Work instructions >>
Print out the records precisely, keeping each line identical to its source.

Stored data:
___

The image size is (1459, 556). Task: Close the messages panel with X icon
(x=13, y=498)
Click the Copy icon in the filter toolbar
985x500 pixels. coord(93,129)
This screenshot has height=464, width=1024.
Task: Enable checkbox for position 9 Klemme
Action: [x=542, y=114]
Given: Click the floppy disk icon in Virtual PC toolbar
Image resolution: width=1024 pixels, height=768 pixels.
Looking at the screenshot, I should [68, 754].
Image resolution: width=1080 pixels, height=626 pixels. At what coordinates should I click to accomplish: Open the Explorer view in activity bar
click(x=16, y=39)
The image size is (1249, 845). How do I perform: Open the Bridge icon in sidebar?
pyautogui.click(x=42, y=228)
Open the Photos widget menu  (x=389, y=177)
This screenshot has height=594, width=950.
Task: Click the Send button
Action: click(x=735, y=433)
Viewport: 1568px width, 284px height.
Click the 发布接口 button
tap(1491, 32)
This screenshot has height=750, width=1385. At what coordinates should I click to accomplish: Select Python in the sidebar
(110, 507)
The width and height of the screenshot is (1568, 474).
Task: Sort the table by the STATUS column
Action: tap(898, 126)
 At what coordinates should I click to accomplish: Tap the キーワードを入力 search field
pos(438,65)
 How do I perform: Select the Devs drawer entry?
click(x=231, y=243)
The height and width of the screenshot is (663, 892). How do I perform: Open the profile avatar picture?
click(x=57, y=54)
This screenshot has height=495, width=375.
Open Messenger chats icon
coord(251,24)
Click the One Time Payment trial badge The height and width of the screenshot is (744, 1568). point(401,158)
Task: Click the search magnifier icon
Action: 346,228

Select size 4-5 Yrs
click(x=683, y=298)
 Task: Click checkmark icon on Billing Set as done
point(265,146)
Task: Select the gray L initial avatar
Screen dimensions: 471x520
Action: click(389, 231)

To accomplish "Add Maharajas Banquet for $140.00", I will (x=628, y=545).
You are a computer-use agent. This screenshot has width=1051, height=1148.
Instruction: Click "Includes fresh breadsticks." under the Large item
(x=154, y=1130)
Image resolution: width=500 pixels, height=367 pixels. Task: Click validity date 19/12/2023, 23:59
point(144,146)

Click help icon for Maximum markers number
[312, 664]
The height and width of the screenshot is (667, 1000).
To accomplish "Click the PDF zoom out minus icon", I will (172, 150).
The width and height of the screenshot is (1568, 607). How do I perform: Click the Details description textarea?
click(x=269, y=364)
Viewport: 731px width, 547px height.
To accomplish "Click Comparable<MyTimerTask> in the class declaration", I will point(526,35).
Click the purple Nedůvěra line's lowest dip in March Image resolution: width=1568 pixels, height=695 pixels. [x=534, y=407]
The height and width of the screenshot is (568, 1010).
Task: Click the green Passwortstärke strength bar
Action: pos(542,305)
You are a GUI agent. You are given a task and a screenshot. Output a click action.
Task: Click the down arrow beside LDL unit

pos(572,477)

___

Worked solution >>
The image size is (1459, 556). Task: Close the messages panel with X icon
(x=13, y=498)
Click the Copy icon in the filter toolbar
985x500 pixels. coord(93,129)
This screenshot has height=464, width=1024.
Task: Enable checkbox for position 9 Klemme
Action: [x=542, y=114]
Given: Click the floppy disk icon in Virtual PC toolbar
Image resolution: width=1024 pixels, height=768 pixels.
Looking at the screenshot, I should [68, 754].
Image resolution: width=1080 pixels, height=626 pixels. At what coordinates should I click to accomplish: Open the Explorer view in activity bar
click(x=16, y=39)
The image size is (1249, 845). How do I perform: Open the Bridge icon in sidebar?
pyautogui.click(x=42, y=228)
Open the Photos widget menu  (x=389, y=177)
This screenshot has height=594, width=950.
Task: Click the Send button
Action: click(x=735, y=433)
Viewport: 1568px width, 284px height.
Click the 发布接口 button
tap(1491, 32)
This screenshot has height=750, width=1385. At what coordinates should I click to accomplish: Select Python in the sidebar
(110, 507)
The width and height of the screenshot is (1568, 474).
Task: Sort the table by the STATUS column
Action: tap(898, 126)
 At what coordinates should I click to accomplish: Tap the キーワードを入力 search field
pos(438,65)
 How do I perform: Select the Devs drawer entry?
click(x=231, y=243)
The height and width of the screenshot is (663, 892). How do I perform: Open the profile avatar picture?
click(x=57, y=54)
This screenshot has height=495, width=375.
Open Messenger chats icon
coord(251,24)
Click the One Time Payment trial badge The height and width of the screenshot is (744, 1568). point(401,158)
Task: Click the search magnifier icon
Action: 346,228

Select size 4-5 Yrs
click(x=683, y=298)
 Task: Click checkmark icon on Billing Set as done
point(265,146)
Task: Select the gray L initial avatar
Screen dimensions: 471x520
Action: click(389, 231)

To accomplish "Add Maharajas Banquet for $140.00", I will (x=628, y=545).
You are a computer-use agent. This screenshot has width=1051, height=1148.
Instruction: Click "Includes fresh breadsticks." under the Large item
(x=154, y=1130)
Image resolution: width=500 pixels, height=367 pixels. Task: Click validity date 19/12/2023, 23:59
point(144,146)

Click help icon for Maximum markers number
[312, 664]
The height and width of the screenshot is (667, 1000).
To accomplish "Click the PDF zoom out minus icon", I will (172, 150).
The width and height of the screenshot is (1568, 607). How do I perform: Click the Details description textarea?
click(x=269, y=364)
Viewport: 731px width, 547px height.
To accomplish "Click Comparable<MyTimerTask> in the class declaration", I will point(526,35).
Click the purple Nedůvěra line's lowest dip in March Image resolution: width=1568 pixels, height=695 pixels. [x=534, y=407]
The height and width of the screenshot is (568, 1010).
Task: Click the green Passwortstärke strength bar
Action: pos(542,305)
You are a GUI agent. You are given a task and a screenshot. Output a click action.
Task: Click the down arrow beside LDL unit

pos(572,477)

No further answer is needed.